(Task input begins)
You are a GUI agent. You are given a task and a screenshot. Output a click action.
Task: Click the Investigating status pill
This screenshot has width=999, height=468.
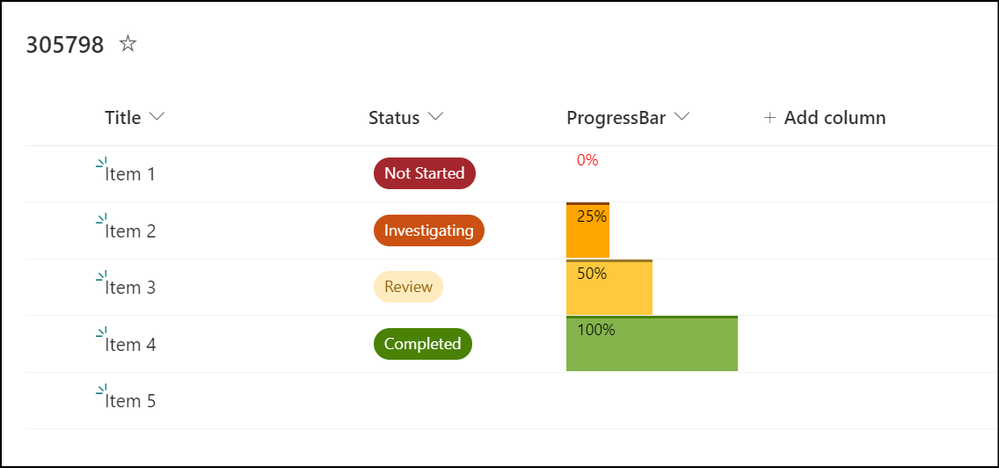point(429,230)
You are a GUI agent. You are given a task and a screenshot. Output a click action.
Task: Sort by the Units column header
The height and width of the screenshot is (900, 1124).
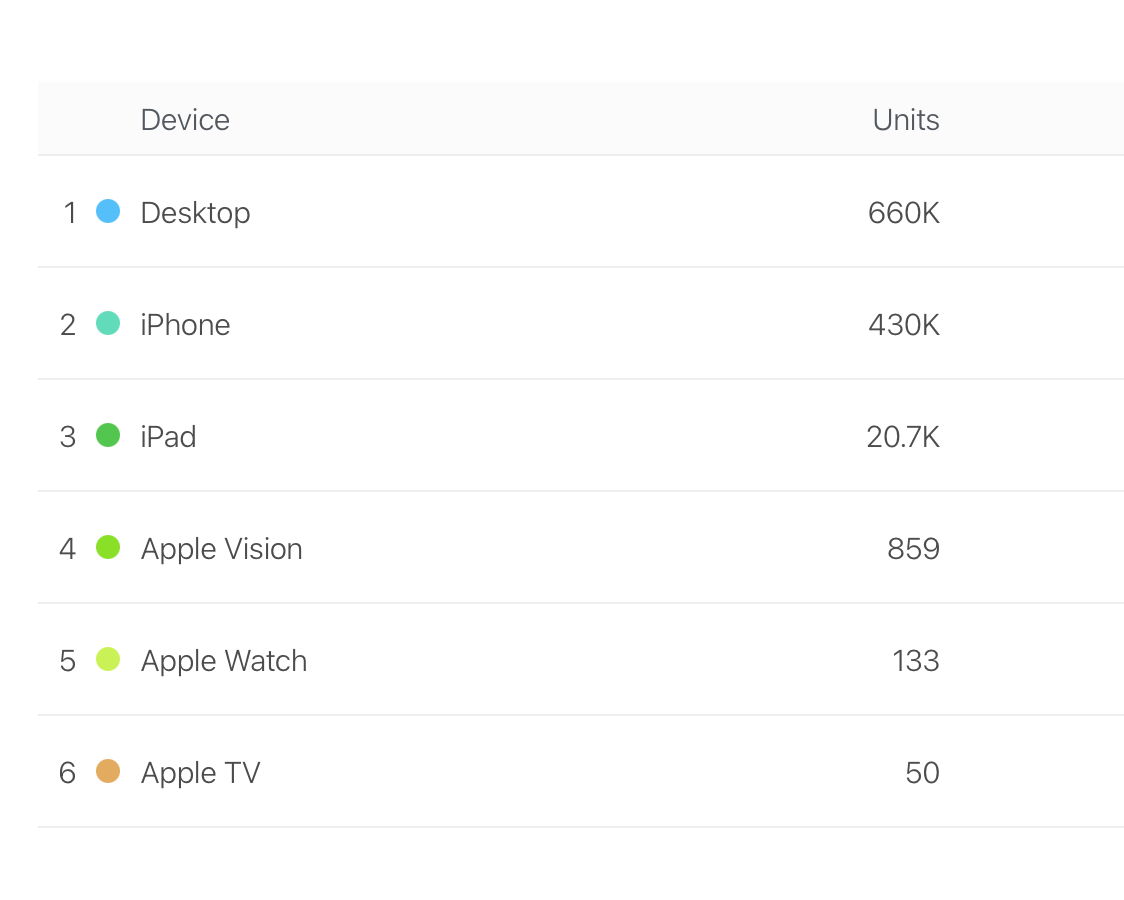click(905, 120)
(Task input ends)
Exercise instructions.
Find the line that contains "This screenshot has width=999, height=468.". Reproduce it and every later line of the records exactly, minus the pictures.

Solution to the problem.
This screenshot has width=999, height=468.
point(429,230)
You are a GUI agent. You are given a task and a screenshot. Output a click action.
Task: Sort by the Units column header
The height and width of the screenshot is (900, 1124).
click(905, 120)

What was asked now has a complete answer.